3A new Allied Market Research report forecasts that the global construction-equipment rental market will climb to $230.3 billion by 2034, fuelled by rising infrastructure spending and a global shift toward usage-based equipment models. The market is expected to grow at a CAGR of 7.6%, making rental one of the fastest-expanding segments in the machinery sector.
The trend mirrors what is already being seen across the GCC, where rental companies continue to expand fleets and diversify their offerings to meet demand from contractors prioritising shorter project commitments and lower upfront capital expenditure. In markets such as Saudi Arabia — where project volume is high but timelines are tightly managed — rental continues to deliver operational agility and better financial predictability.
The report highlights that the rental sector’s growth is being accelerated by the adoption of digital booking platforms, telematics-enabled fleet management, and improved safety and maintenance standards. For Middle East operators, technology-backed rental models are becoming increasingly important as contractors look for transparent pricing, guaranteed uptime and fast delivery of machines to site.
With project pipelines intensifying from 2025 to 2030, regional rental firms are likely to continue investing in hybrid and electric equipment, advanced telehandlers, access platforms, compact machines and heavy earthmoving units — particularly those suited for large-scale urban development and industrial mega-sites.
The construction-equipment market in the Middle East and North Africa is forecast to grow from $11 billion in 2024 to nearly $13.8 billion by 2030, according to a recent market outlook by ResearchAndMarkets.com.

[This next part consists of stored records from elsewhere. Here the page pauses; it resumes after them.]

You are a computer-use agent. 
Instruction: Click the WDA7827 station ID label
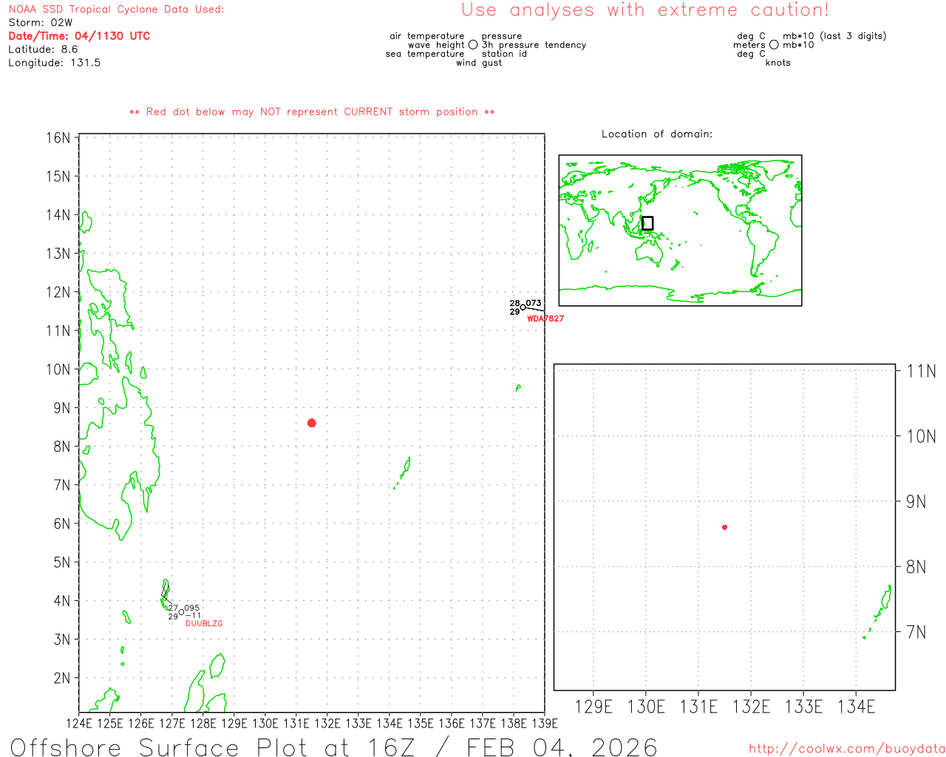(x=545, y=319)
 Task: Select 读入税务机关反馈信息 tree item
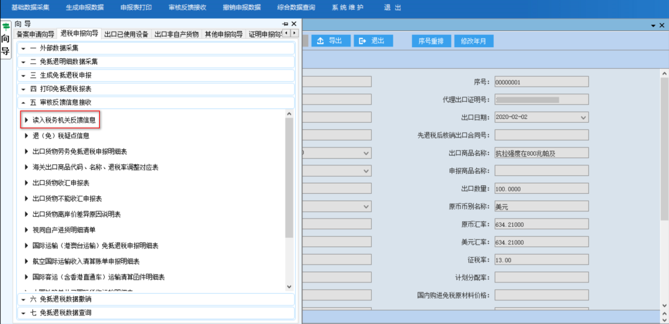tap(64, 120)
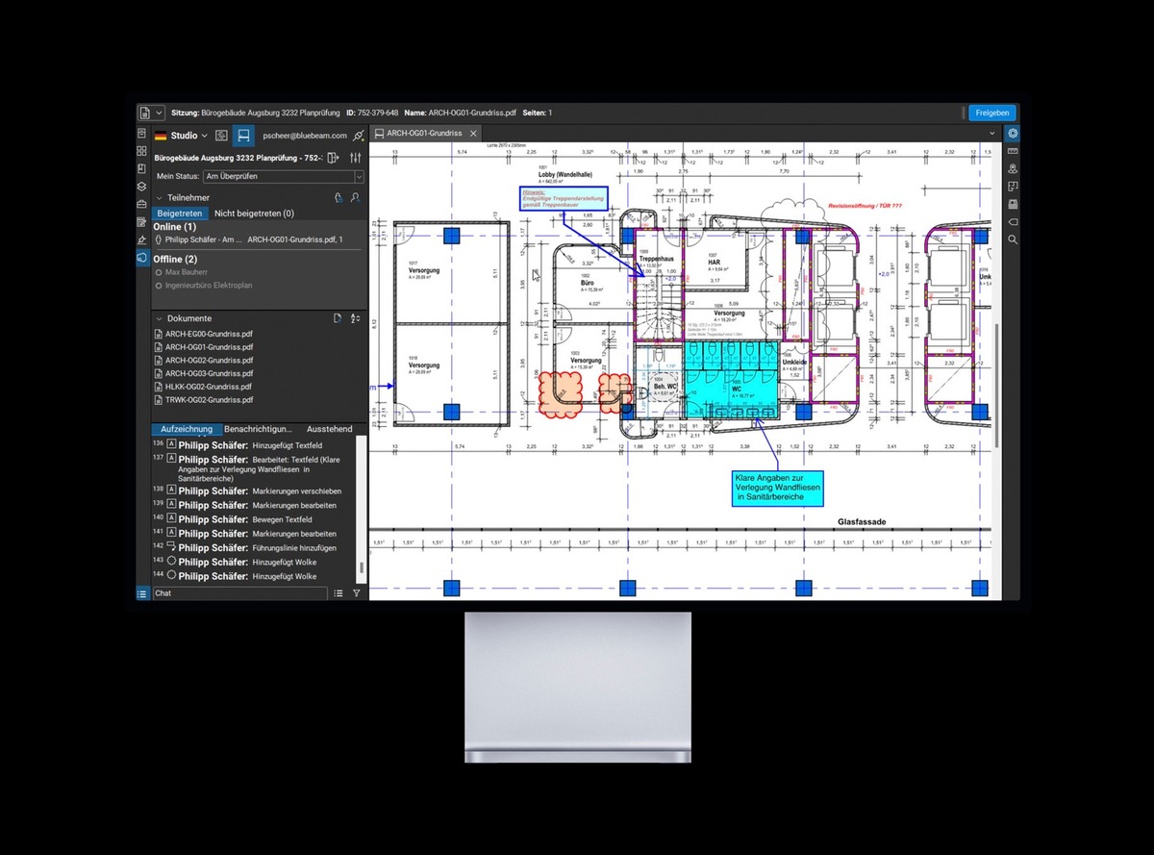Image resolution: width=1154 pixels, height=855 pixels.
Task: Toggle the connection plug icon next to email
Action: (358, 136)
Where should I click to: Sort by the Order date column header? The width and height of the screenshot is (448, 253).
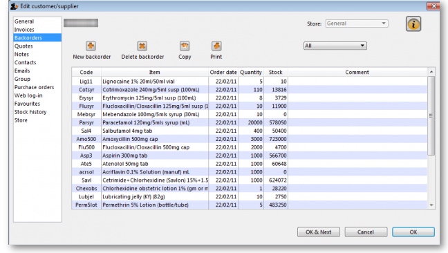click(223, 73)
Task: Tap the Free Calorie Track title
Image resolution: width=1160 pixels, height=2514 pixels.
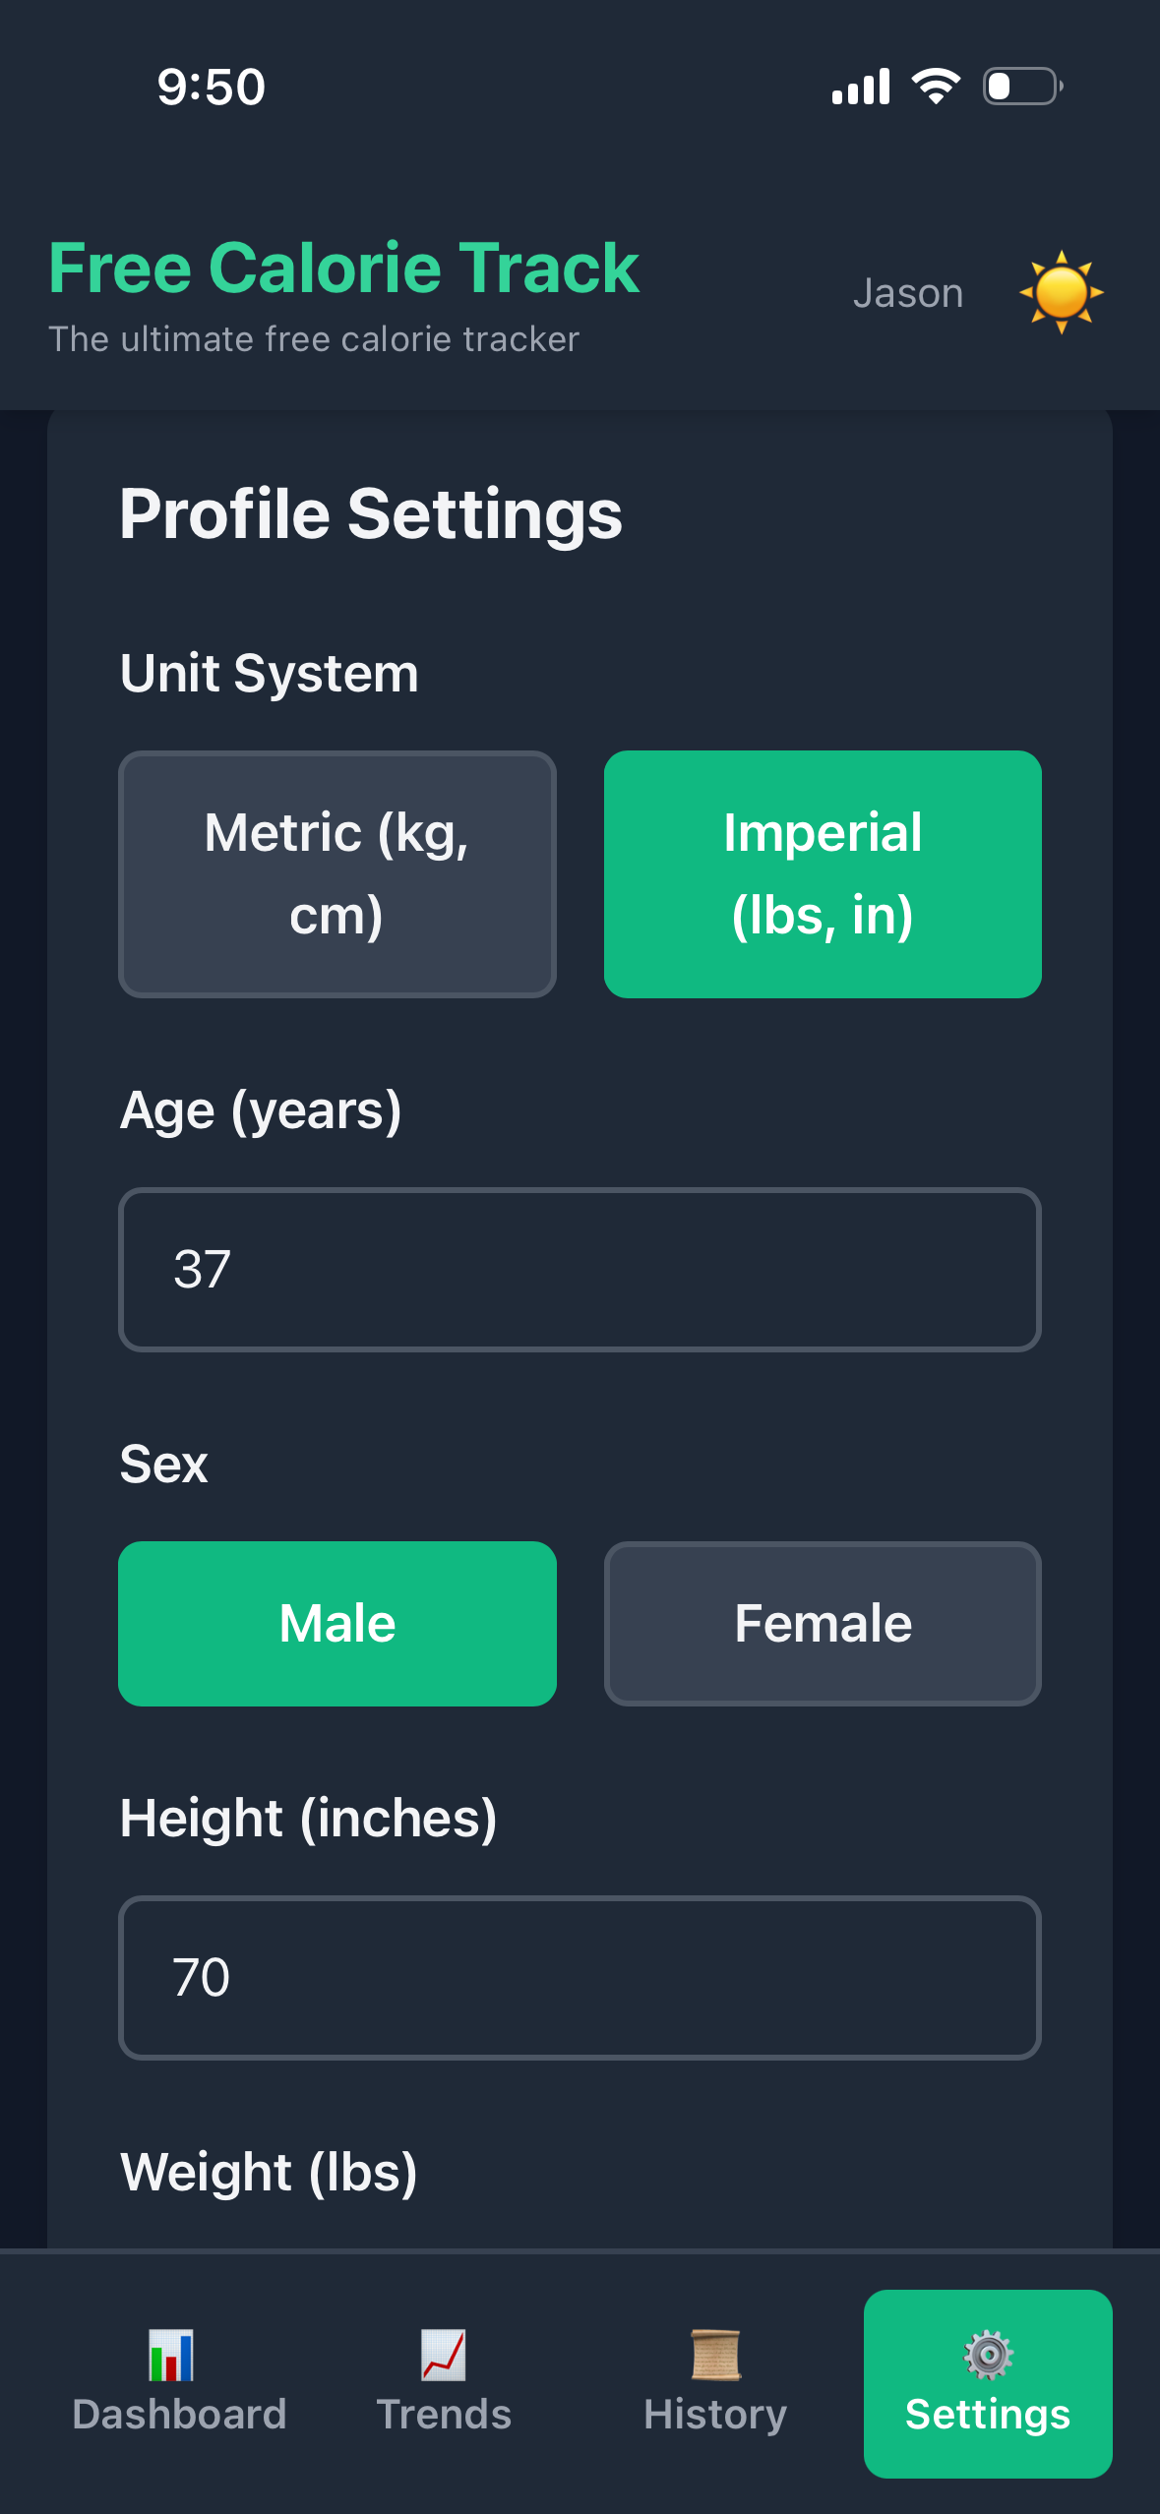Action: pyautogui.click(x=344, y=269)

The report attributes the rise to accelerating investment in infrastructure, industrial diversification and urban development across the region — all of which are creating strong, sustained demand for modern machinery.
Saudi Arabia remains the biggest driver of growth, underpinned by its mega and giga-project portfolio, including NEOM, The Line, Qiddiya, the Red Sea Project and extensive transport network development. The UAE continues to scale urban regeneration and advanced mobility projects, while markets such as Qatar, Oman and Egypt maintain healthy levels of construction activity.
The projected expansion is expected to boost demand for excavators, cranes, compact equipment, aerial platforms and telehandlers — while the rental segment is predicted to outperform ownership models as contractors increasingly prioritise flexibility, cost control and shorter procurement cycles.
Analysts highlight that digitalisation, electrification and automation will play growing roles in machine selection, with fleets looking for better telematics, predictive maintenance and improved uptime. OEMs with strong aftersales networks and region-specific product adaptations are likely to benefit most from the market’s next growth phase.